Avil Beckford: Describe a major business or other challenge you had and how you resolved it. What kind of lessons did you learn in the process?
Shannon Moroney: The nature of my book, and the experience I went through was enormous, and beyond a challenge to overcome, going from a happy, newlywed successful person working in education, to a homeowner, someone involved in the community I lived in, to suddenly overnight to become the wife of a sex offender. That brought with it a horrific stigma, such painful trauma, and a great deal of judgement by others on me. It took a long time to gain back my sense of who I am, to fight against that kind of stigma and prejudice and move forward with my life. One of the most important things that I learned is to know what your personal values are, who you are as an individual because that is what will help and heal you should you go through a significant loss or trauma like I did.
Avil Beckford: Tell me about your big break and who gave you.
Shannon Moroney: My biggest break in life is having a supportive family – a family that stood by me and helped me through a situation, who gave me the love and support I needed to go each step of the way. In terms of publishing my book, it’s a different story, I had a few big breaks and they all came by happenstance connections. Talking to friends, being open with the work I was trying to do in terms of writing led to some conversations with people who had connections in the publishing industry. Very quickly I found myself in the hands of a lovely agent and a wonderful publisher. Had I not been open with what I was doing, had I not followed up on leads I was given, when someone said, “Hey do you want to meet my friend’s brother-in-law who published a book?” I always said yes to anything like that. Any type of connection, someone who could help me, show me some insights, I think I was very open to all of that advice and opportunity and that led to some incredibly big breaks and some wonderful relationships.
Avil Beckford: Describe one of your biggest failures. What lessons did you learn, and how did it contribute to a greater success?
Shannon Moroney: That’s a hard question for me. I never really think of the concept of failure in terms of my own experience because I had to survive so much that I also had to be kind to myself when things didn’t work out – when I took two steps forward, and then a step back in my recovery, and my efforts to move forward with my life. I couldn’t think of them as failures. I had to continue to move forward. A lesson I learned though is that nobody moves forward in their life on their own, and it’s a good idea to take up any offers of help that you get along the way. Not only did that lead to greater success, it also led to much greater happiness. Having people to share a success with at the end of a long road is a lot more beautiful than enjoying it alone.
Avil Beckford: What’s one of the toughest decisions you’ve had to make and how did it impact your life?
Shannon Moroney: One of the toughest decisions I had to make was to break my wedding vows. My first husband already broke them to me when he committed these horrific crimes, but ultimately I had to choose to break mine to him. They weren’t broken automatically. That was very painful for me to be forced to change the kind of love I have for him, to decide to leave him behind in prison while I move forward with my life. To hold him accountable for what he had done, but also hold myself accountable for making a better future for myself. These decisions came with a great amount of pain. They took time. They took a lot of courage in terms of me saying to myself, that I deserved to still live a full and wonderful life even after I had been so terribly betrayed and victimized. The impact has been incredibly positive. I don’t live a life without sadness when I remember that time. It will never stop being painful but deciding that I could have a life, I deserved a life, that I wasn’t going to let my life be controlled by someone else’s horrible action. I found happiness again. I found a purpose in the work that I do and I also found a way to trust again and a way to love again. Now I’ve arrived at a time where I feel a great deal of happiness with my new husband and as we expect our twins to be born very soon I feel proud about the decisions that I’ve made to move forward.

GIVEN RECORDS:
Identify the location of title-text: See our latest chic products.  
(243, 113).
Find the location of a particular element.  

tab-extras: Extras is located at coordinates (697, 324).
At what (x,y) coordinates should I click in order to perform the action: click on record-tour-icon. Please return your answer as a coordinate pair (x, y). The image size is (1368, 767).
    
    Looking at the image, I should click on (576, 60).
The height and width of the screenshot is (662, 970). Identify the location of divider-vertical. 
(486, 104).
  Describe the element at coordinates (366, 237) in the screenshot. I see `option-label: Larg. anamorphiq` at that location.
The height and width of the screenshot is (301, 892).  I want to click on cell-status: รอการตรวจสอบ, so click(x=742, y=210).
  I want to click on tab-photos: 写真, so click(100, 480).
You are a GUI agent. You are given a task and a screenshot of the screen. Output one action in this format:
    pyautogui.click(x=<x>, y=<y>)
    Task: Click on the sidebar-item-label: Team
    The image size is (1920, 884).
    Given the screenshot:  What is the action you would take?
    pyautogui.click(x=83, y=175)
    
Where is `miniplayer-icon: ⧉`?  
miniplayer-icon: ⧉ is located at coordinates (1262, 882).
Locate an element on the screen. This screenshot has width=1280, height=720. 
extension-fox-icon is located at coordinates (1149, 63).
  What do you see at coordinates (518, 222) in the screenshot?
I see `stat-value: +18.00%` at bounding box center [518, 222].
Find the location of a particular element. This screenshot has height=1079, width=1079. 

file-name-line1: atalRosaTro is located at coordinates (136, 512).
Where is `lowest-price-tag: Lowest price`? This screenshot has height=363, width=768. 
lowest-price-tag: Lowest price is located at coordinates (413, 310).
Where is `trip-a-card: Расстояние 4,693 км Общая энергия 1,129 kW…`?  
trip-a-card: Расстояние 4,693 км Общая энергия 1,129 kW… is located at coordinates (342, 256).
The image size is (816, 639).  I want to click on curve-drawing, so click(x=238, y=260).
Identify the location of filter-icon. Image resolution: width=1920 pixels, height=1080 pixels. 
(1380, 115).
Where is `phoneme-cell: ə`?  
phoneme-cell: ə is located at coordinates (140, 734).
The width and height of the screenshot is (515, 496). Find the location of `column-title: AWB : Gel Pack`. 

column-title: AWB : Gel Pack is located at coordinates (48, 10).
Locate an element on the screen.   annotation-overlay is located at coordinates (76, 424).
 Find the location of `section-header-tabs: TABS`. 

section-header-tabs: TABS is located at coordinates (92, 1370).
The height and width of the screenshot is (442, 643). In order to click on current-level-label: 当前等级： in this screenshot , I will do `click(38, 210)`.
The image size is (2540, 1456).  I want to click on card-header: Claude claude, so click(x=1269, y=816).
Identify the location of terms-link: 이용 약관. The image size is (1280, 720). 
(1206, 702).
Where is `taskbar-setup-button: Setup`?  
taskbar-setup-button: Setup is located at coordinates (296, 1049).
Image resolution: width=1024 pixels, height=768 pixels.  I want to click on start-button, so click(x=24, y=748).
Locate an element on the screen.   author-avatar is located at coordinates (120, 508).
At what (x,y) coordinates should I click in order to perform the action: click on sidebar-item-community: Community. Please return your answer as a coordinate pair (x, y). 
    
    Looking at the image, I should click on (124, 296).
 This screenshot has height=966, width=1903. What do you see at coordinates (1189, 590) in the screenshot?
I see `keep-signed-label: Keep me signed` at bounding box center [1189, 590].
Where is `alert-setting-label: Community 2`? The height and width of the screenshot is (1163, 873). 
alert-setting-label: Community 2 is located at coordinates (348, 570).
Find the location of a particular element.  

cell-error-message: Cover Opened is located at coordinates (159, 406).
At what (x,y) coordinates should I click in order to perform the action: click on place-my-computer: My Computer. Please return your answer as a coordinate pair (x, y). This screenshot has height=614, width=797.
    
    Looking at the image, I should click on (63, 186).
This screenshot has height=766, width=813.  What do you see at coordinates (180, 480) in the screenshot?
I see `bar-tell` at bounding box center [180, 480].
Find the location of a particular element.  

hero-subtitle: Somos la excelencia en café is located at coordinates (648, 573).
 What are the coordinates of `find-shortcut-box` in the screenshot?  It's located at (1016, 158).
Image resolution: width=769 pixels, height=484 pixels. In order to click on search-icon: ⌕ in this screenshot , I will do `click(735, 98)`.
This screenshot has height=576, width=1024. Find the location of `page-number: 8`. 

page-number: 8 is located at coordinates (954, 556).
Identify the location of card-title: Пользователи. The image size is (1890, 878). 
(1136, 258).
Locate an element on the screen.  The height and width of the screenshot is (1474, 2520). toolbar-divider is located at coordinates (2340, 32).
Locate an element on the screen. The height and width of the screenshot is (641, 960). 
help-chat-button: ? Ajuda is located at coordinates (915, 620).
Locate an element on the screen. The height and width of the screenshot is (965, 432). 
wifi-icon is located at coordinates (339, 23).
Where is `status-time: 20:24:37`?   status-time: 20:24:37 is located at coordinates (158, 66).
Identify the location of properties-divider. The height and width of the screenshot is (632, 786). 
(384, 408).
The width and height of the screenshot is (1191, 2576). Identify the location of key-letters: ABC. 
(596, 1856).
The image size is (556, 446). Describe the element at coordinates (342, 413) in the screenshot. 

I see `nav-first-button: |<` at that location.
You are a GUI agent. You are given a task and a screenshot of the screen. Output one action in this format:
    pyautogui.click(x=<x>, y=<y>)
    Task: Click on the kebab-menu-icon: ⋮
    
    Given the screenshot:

TASK LIST:
**A.** In the interview, what does Shannon Moroney call her biggest break in life?
**B.** Echo everything in the records from the line containing "The image size is (556, 446)." down through the last line of the records.
The interview and the records have no connection to each other.

SOLUTIONS TO EACH TASK:
**A.** Having a supportive family that stood by her and helped her through the situation.

**B.**
The image size is (556, 446). Describe the element at coordinates (342, 413) in the screenshot. 

I see `nav-first-button: |<` at that location.
You are a GUI agent. You are given a task and a screenshot of the screen. Output one action in this format:
    pyautogui.click(x=<x>, y=<y>)
    Task: Click on the kebab-menu-icon: ⋮
    
    Given the screenshot:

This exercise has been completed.